İsveç'in Stockholm kentinde Azerbaycan kongresinde çekilmiş olan bu
fotoğraf, Veli Küçük tarafından "O günlerde bıyıksızdım, fotoğraf
montaj" diye reddedilmeye çalışıldı. Fakat bu fotoğrafın yer
aldığı, haftalık Azadiya Welat'ın 31 Mayıs-6 Haziran 2005 nüshası
ile Ülkede Özgür Gündem gazetesinin 2 Ağustos 2005 tarihli nüshası
arşivlerde duruyor.
Kızıl Elma'nın mimarı
Küçük'ün emekli olduktan sonra 'vatansever' kuvvetleri bir araya
getirmeyi hedefleyen girişimlerde de oldukça etkili olduğu
biliniyor.
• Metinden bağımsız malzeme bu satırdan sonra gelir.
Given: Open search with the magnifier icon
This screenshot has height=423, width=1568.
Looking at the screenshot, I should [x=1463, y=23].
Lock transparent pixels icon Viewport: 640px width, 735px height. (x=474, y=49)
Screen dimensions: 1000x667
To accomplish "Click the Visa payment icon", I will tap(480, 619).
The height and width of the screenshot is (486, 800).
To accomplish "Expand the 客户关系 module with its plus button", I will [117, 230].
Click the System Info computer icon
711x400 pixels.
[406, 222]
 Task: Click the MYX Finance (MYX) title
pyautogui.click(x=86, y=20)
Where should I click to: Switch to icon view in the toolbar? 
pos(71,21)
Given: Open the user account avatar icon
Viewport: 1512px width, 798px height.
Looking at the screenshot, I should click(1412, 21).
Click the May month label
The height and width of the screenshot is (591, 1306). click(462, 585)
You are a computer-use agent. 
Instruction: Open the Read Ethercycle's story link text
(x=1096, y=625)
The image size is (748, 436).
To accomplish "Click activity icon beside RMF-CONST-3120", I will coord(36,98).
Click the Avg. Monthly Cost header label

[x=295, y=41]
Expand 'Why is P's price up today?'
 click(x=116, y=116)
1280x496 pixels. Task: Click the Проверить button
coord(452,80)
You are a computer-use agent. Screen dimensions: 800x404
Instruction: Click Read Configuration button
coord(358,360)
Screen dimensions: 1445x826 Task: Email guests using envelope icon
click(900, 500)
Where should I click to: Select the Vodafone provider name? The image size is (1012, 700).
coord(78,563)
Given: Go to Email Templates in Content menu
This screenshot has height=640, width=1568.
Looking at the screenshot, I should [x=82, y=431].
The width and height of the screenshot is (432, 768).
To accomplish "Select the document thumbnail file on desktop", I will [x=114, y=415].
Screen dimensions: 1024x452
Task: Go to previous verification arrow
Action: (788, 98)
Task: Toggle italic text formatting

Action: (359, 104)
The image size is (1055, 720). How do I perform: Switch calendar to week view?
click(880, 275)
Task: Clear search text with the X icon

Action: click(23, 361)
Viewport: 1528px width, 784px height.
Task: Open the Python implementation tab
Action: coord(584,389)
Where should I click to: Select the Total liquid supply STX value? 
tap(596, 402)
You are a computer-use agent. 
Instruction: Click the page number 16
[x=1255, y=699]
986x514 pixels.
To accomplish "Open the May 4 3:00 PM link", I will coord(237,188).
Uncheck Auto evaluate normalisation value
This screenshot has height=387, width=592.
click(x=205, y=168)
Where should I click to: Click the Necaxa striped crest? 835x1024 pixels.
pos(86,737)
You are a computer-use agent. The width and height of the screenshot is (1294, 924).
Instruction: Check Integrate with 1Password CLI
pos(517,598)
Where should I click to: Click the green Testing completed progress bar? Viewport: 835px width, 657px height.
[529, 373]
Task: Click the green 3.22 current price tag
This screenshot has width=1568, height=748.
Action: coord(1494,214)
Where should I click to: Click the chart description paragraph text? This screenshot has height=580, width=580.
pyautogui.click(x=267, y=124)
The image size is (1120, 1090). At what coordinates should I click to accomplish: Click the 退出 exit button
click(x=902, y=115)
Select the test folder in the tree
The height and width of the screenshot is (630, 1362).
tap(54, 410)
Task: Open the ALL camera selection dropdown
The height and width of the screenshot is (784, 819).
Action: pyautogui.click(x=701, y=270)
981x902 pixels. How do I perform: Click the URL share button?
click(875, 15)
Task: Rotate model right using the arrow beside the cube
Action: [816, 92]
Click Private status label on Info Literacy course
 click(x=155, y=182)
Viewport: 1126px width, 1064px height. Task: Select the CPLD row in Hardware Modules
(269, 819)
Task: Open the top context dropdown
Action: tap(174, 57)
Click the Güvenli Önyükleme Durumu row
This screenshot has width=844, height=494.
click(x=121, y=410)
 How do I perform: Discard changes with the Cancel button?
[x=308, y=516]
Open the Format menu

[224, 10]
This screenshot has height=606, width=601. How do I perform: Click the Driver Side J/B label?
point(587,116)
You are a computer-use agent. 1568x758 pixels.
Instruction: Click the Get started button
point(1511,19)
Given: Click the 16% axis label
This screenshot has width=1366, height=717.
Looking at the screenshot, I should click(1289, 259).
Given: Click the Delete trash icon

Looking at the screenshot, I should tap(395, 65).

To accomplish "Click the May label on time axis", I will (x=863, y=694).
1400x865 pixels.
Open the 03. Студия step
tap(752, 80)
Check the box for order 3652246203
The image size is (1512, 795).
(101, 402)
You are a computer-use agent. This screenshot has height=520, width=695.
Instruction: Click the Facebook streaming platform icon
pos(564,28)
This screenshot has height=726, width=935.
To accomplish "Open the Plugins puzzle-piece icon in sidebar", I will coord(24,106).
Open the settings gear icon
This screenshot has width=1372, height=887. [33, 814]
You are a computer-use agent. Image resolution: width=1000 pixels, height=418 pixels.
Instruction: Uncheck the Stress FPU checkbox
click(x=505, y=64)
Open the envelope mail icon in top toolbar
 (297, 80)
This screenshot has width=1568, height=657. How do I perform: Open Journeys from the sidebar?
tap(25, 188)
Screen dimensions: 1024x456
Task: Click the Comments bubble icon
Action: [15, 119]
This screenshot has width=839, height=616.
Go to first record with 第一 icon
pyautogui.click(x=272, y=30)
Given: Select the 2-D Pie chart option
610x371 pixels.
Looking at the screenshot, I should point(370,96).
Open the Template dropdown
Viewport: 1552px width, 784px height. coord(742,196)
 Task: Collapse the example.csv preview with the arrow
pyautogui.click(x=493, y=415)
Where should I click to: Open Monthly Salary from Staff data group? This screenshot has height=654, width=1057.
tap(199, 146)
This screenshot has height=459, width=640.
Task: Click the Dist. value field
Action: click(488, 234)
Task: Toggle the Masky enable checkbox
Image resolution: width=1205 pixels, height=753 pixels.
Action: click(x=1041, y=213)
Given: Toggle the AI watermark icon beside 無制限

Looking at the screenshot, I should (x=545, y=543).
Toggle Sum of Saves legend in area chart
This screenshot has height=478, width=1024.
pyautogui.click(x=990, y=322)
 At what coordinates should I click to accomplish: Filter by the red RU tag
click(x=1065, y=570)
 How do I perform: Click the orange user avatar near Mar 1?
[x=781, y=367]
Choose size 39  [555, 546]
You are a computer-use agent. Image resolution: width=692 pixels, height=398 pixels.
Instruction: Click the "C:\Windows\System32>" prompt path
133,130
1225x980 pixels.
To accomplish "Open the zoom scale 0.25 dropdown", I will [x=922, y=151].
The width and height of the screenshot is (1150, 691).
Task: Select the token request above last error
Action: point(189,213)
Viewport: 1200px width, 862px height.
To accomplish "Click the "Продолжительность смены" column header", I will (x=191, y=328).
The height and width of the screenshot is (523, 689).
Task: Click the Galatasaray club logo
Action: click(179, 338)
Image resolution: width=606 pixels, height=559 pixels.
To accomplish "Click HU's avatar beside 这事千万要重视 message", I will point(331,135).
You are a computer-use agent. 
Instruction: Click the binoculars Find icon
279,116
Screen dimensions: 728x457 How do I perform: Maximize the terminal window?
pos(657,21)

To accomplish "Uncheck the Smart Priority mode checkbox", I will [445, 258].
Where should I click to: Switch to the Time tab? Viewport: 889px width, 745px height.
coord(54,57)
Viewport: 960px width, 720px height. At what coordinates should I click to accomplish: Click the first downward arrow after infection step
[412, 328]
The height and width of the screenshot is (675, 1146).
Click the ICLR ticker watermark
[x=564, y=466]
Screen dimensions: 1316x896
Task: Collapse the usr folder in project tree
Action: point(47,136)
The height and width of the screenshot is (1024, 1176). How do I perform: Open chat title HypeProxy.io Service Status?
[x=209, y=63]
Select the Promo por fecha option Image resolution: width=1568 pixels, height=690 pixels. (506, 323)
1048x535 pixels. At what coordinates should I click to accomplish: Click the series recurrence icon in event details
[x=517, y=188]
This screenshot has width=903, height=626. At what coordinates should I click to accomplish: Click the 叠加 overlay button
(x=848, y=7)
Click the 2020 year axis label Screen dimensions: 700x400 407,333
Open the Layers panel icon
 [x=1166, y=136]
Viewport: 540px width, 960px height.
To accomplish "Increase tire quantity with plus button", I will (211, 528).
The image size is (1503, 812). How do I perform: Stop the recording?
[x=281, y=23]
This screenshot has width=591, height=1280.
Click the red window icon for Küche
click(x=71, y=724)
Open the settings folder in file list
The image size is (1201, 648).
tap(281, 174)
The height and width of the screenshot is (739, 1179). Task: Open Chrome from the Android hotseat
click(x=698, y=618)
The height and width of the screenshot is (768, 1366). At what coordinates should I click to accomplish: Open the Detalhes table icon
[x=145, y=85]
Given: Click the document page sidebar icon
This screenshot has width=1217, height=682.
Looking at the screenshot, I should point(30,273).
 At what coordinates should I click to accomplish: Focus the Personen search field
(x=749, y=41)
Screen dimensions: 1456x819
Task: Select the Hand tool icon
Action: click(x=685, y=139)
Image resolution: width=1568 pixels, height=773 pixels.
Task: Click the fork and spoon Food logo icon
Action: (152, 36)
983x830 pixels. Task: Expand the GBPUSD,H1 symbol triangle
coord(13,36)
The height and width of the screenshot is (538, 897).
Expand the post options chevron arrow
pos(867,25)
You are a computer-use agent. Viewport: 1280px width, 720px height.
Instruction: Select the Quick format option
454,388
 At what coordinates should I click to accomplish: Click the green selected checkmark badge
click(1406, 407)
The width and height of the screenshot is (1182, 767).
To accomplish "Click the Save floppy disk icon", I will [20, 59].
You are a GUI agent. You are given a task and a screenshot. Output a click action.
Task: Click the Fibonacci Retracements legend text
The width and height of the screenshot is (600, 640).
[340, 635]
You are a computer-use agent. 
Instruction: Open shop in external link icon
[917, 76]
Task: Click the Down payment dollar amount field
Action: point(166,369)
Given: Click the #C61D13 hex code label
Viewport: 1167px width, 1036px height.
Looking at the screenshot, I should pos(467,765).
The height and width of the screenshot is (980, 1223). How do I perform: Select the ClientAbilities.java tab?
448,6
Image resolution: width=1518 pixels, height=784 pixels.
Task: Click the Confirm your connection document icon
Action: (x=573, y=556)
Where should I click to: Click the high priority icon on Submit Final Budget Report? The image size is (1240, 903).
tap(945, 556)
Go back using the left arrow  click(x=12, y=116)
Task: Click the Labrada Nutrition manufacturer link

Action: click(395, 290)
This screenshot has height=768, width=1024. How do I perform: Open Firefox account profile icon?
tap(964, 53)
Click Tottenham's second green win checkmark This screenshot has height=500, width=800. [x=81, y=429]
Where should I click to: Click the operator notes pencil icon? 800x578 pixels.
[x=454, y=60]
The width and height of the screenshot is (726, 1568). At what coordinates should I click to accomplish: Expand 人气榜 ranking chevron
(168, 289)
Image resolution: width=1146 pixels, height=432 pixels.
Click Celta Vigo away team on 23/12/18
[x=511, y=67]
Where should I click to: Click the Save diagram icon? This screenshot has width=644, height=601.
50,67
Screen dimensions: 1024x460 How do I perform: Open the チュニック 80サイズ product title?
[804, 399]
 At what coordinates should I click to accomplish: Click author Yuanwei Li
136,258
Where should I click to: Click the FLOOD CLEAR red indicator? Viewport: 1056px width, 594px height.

Küçük'ün 'Kızıl Elma' diye bilinen milliyetçi
koalisyonun mimarı olduğu bilgisi Prof. Toktamış Ateş tarafından
ortaya atılmıştı. Kızıl Elmacılar, aralarında Hrant Dink, Elif
Şafak, Orhan Pamuk gibi aydınların yargılandığı 301 davalarında
çeşitli provokasyonlara imza attıkları gibi, Ermeni konferansına
yumurtalı saldırı düzenlemişler ve '6-7 Eylül Olayları Sergisi'ni
basıp dağıtmışlardı.
Hrant Dink'e tehdit
JİTEM'den, Susurluk skandalına, Kerinçsiz ile eylem birliğine kadar
her taşın altından çıkan Küçük'le ilgili son iddia, Dink
suikastının ardından ortaya atıldı. Avukat Erdal Doğan, müvekkili
Dink'in Küçük tarafından tehdit edildiğini, en çok da bu tehditten
etkilendiğini söylüyordu. Dink, birkaç kez yaşanan bu tehditleri
Doğan'a aktarmış, ancak herhangi bir şikâyette bulunmamışlardı.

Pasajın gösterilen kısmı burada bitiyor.